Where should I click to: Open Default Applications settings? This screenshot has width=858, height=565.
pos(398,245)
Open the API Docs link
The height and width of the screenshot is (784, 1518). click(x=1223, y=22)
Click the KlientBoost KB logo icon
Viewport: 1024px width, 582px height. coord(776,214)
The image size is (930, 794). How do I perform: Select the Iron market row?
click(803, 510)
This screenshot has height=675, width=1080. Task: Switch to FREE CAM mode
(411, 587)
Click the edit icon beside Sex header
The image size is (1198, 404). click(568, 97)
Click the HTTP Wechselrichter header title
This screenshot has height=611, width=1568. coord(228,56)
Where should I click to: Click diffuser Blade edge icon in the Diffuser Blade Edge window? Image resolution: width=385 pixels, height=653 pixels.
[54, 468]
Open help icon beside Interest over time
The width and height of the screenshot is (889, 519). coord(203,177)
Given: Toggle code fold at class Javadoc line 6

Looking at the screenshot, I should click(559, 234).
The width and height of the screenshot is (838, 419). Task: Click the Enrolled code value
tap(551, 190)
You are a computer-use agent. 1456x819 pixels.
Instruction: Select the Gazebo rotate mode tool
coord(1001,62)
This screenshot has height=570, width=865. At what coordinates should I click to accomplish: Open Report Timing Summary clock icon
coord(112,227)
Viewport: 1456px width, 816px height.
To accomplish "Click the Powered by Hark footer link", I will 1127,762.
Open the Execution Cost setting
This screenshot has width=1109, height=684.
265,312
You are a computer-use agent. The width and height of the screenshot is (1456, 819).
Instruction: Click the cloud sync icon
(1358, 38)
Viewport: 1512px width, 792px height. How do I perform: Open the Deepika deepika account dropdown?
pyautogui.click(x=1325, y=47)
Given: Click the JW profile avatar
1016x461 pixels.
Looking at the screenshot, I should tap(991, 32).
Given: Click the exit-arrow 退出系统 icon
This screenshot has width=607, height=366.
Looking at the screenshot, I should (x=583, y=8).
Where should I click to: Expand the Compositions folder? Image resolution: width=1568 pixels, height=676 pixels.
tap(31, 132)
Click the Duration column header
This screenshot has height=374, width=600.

- - -

SET TASK — Please quote all of the entries above word for word, line by line, with nothing added or changed.

THE RESPONSE —
Where should I click to: Open Default Applications settings? This screenshot has width=858, height=565.
pos(398,245)
Open the API Docs link
The height and width of the screenshot is (784, 1518). click(x=1223, y=22)
Click the KlientBoost KB logo icon
Viewport: 1024px width, 582px height. coord(776,214)
The image size is (930, 794). How do I perform: Select the Iron market row?
click(803, 510)
This screenshot has height=675, width=1080. Task: Switch to FREE CAM mode
(411, 587)
Click the edit icon beside Sex header
The image size is (1198, 404). click(568, 97)
Click the HTTP Wechselrichter header title
This screenshot has height=611, width=1568. coord(228,56)
Where should I click to: Click diffuser Blade edge icon in the Diffuser Blade Edge window? Image resolution: width=385 pixels, height=653 pixels.
[54, 468]
Open help icon beside Interest over time
The width and height of the screenshot is (889, 519). coord(203,177)
Given: Toggle code fold at class Javadoc line 6

Looking at the screenshot, I should click(559, 234).
The width and height of the screenshot is (838, 419). Task: Click the Enrolled code value
tap(551, 190)
You are a computer-use agent. 1456x819 pixels.
Instruction: Select the Gazebo rotate mode tool
coord(1001,62)
This screenshot has height=570, width=865. At what coordinates should I click to accomplish: Open Report Timing Summary clock icon
coord(112,227)
Viewport: 1456px width, 816px height.
To accomplish "Click the Powered by Hark footer link", I will 1127,762.
Open the Execution Cost setting
This screenshot has width=1109, height=684.
265,312
You are a computer-use agent. The width and height of the screenshot is (1456, 819).
Instruction: Click the cloud sync icon
(1358, 38)
Viewport: 1512px width, 792px height. How do I perform: Open the Deepika deepika account dropdown?
pyautogui.click(x=1325, y=47)
Given: Click the JW profile avatar
1016x461 pixels.
Looking at the screenshot, I should tap(991, 32).
Given: Click the exit-arrow 退出系统 icon
This screenshot has width=607, height=366.
Looking at the screenshot, I should (x=583, y=8).
Where should I click to: Expand the Compositions folder? Image resolution: width=1568 pixels, height=676 pixels.
tap(31, 132)
Click the Duration column header
This screenshot has height=374, width=600.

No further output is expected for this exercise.